For six years, Blecharczyk worked in oversize transport, conveying items such as blades for wind turbines. In the period 2017–2018, she travelled to Canada and the United States, where she worked as a driver of specialized lorries, driving along, among others, the Ice Trail and the oil fields.

In 2019, Mattel awarded her (as the second Polish woman after Martyna Wojciechowska) the title of Barbie Shero. She has become the ambassador for the Volvo Trucks company. She was invited to participate as a speaker at a TEDx conference and has worked as a volunteer driver. In Poland, Discovery Channel chose Blecharczyk to present the TV series Przygody truckerki (Trucker woman's adventures). Articles on Blecharczyk have appeared in, among others, (in German) weekly Die Zeit, Der Spiegel Panorama, (in French) Canadian daily La Presse from Montreal, the website metropolitaine.fr from Bordeaux, and (in Hungarian) the website on transport (vezess.hu).

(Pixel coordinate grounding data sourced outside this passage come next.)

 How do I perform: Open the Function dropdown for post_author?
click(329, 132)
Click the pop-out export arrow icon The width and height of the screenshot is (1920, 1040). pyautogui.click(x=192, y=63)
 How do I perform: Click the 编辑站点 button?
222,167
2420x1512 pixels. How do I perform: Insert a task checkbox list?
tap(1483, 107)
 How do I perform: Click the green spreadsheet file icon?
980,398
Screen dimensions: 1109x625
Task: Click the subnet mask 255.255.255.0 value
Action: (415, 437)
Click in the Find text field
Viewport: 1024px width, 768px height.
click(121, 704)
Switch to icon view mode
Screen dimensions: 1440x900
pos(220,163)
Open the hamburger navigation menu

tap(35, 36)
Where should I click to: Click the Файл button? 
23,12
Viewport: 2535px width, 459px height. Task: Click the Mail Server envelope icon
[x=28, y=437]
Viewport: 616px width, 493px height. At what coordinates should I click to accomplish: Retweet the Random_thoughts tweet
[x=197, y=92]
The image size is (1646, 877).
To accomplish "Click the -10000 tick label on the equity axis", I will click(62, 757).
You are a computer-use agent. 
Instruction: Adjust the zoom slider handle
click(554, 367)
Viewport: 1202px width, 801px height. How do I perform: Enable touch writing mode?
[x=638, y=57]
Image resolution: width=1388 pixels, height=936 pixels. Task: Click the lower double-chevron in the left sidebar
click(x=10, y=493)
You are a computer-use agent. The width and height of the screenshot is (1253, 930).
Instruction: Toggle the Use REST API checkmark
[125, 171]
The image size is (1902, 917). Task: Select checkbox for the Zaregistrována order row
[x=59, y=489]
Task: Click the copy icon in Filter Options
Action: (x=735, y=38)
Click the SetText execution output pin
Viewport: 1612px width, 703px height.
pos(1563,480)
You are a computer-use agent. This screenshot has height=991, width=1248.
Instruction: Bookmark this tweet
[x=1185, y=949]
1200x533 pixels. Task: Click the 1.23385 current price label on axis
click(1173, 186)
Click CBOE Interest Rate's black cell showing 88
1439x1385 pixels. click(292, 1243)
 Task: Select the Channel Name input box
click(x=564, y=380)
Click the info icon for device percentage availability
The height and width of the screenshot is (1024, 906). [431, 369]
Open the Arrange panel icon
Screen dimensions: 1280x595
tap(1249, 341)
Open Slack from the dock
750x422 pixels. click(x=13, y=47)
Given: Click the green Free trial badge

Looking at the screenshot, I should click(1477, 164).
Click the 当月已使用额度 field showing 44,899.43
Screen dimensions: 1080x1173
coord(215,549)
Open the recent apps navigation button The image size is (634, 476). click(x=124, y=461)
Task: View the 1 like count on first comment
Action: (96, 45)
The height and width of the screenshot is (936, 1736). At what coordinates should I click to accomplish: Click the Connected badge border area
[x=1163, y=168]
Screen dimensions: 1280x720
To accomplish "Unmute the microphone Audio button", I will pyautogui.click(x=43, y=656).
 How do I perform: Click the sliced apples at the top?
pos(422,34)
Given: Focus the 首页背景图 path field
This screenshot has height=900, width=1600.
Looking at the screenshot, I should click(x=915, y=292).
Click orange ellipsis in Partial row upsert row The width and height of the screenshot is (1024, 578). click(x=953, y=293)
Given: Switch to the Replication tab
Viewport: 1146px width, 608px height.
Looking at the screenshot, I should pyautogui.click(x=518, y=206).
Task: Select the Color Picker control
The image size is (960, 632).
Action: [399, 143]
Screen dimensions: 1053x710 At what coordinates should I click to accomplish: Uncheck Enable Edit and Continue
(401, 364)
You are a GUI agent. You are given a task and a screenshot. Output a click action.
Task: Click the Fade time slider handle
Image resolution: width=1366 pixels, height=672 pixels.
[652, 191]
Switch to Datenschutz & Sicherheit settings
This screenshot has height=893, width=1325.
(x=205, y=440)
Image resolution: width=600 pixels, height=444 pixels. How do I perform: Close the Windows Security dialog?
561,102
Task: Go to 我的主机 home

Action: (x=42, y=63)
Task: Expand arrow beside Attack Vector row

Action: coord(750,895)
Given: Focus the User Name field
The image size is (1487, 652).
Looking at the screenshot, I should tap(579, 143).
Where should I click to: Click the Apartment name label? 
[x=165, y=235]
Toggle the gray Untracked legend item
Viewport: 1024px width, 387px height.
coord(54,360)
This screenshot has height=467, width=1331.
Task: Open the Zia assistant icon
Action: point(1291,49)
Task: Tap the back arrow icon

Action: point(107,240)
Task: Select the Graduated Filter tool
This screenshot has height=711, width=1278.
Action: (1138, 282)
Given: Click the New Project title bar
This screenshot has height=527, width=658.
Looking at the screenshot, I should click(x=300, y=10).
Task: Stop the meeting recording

In 2020, Muza S.A. published a 320-page book by Blecharczyk titled Trucking girl. 70-metrową ciężarówką przez świat (en: Trucking girl. With a 70-meter truck through the world) (ISBN 978-83-287-1519-6), on topics similar to her internet activities. In 2021, Blecharczyk established her company Imagination Transport, driving her Volvo FH13 truck-and-trailer set. In 2023 the company expanded into oversize transport using a Volvo FH16 and a Goldhofer seven-axle semi-low-loader trailer.